14 They went to the chief priests and elders and said, “We have bound ourselves under a solemn oath not to taste anything until we have killed Paul. 15 Now then, you and the Sanhedrin file charges with the commander so that he will bring him down to you[e] as if you were going to make a more thorough examination of his case. We are ready to kill him before he gets close to this place.”

16 But when the son of Paul’s sister heard about the ambush, he went into the barracks and told Paul. 17 Then Paul called one of the centurions and said, “Take this young man to the commander, because he has something to report to him.”

18 So he brought him to the commander and said, “The prisoner Paul called for me and asked me to bring this young man to you, because he has something to tell you.”

19 The commander took him by the hand, led him aside, and asked him privately, “What is it that you have to tell me?”

20 He said, “The Jews have agreed to ask you to bring Paul down to the Sanhedrin tomorrow, as if they want to gain more accurate information about him. 21 Don’t let them persuade you, because more than forty of their men are waiting in ambush for him. They have bound themselves under a solemn oath not to eat or drink until they have killed him. They are ready right now, waiting for your consent.”

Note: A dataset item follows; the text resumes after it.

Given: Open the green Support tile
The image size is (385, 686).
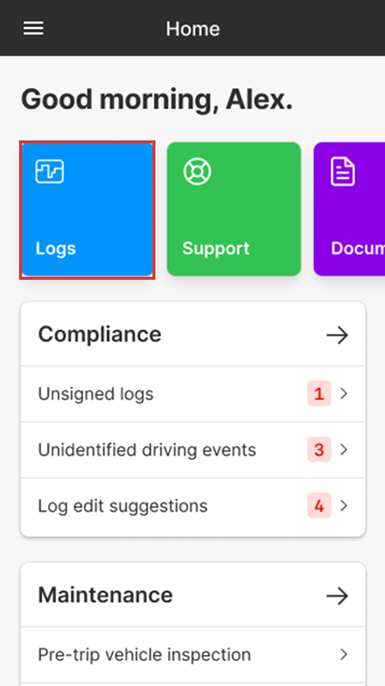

22 So the commander dismissed the young man with this order: “Don’t tell anyone that you have reported these things to me.”

23 Then he called two of the centurions and said, “Get two hundred soldiers ready, along with seventy cavalry and two hundred spearmen, to go as far as Caesarea at the third hour of the night.[f] 24 Also provide mounts so that they can put Paul on one and bring him safely to Felix the governor.” 25 He wrote a letter as follows:

26 Claudius Lysias,

To his Excellency, Governor Felix:

Greetings.

27 This man was seized by the Jews and was about to be killed by them when I came with the soldiers and rescued him, because I learned that he is a Roman citizen. 28 Since I wanted to know the charge they were bringing against him, I brought him down to their Sanhedrin. 29 I found he was being accused concerning questions of their law, but there was no charge that deserved death or imprisonment. 30 When I was informed that there would be a plot against this man, I sent him to you at once. I also ordered his accusers to state what they have against him before you.

Farewell.[g]

31 So the soldiers, according to their orders, took Paul and brought him to Antipatris during the night. 32 The next day they let the cavalry go on with him, while they returned to the barracks. 33 When the cavalry came to Caesarea, they delivered the letter to the governor, and they handed Paul over to him.

34 After the governor had read the letter, he asked what province he was from. When he learned that he was from Cilicia, 35 he said, “I will give you a hearing when your accusers arrive.” Then he ordered that Paul should be kept under guard in Herod’s palace.

Footnotes:

  1. Acts 23:1 Literally Men
  2. Acts 23:5 Exodus 22:28
  3. Acts 23:9 Some witnesses to the text add “Let us not fight against God!”
  4. Acts 23:12 Some witnesses to the text read some of the Jews.
  5. Acts 23:15 A few witnesses to the text add tomorrow.
  6. Acts 23:23 9 pm
  7. Acts 23:30 A few witnesses to the text omit Farewell.